Other improvements include bathrooms being made ADA compliant, installing signs with braille markings and creating an ADA accessible path from the parking lot to the station.

Amtrak spokesman Marc Magliari said cost estimates won’t be available until the project is finished.

Amtrak has owned the station since 1973. It is served daily by six Wolverine Service trains between Chicago and Detroit (Pontiac).

The Victorian-Italianate-style structure opened on Sept. 1, 1873, and is one of Amtrak’s oldest stations that has been in continuous use as a passenger facility having served the Michigan Central, New York Central and Penn Central.

Other renovations were made in 1978, 2008 and 2013.

Police Probe Apparent Sabotage Effort in Michigan

June 14, 2018

Police released this photo showing the debris placed on a rail on track owned by the Michigan Department of Transportation and used by Amtrak and Norfolk Southern.

Police in Jackson, Michigan, are seeking a suspect who may have been trying to derail an Amtrak or Norfolk Southern train by placing debris on one of the rails.

An Amtrak police officer found the debris on Wednesday morning and notified the Jackson Police Department.

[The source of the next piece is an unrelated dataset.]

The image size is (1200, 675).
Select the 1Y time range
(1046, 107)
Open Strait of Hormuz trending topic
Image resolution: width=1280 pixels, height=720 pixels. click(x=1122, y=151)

The debris included ballast and tie plates. Police said the debris resulted in a “dangerous situation.”

The debris was placed on a rail between North Jackson and North Blackstone streets.

Jackson is served by Amtrak’s Chicago-Detroit (Pontiac) Wolverine Service trains.

A Jackson Police spokesman said that walking on the railroad tracks, or property owned by the railroad is a misdemeanor offense.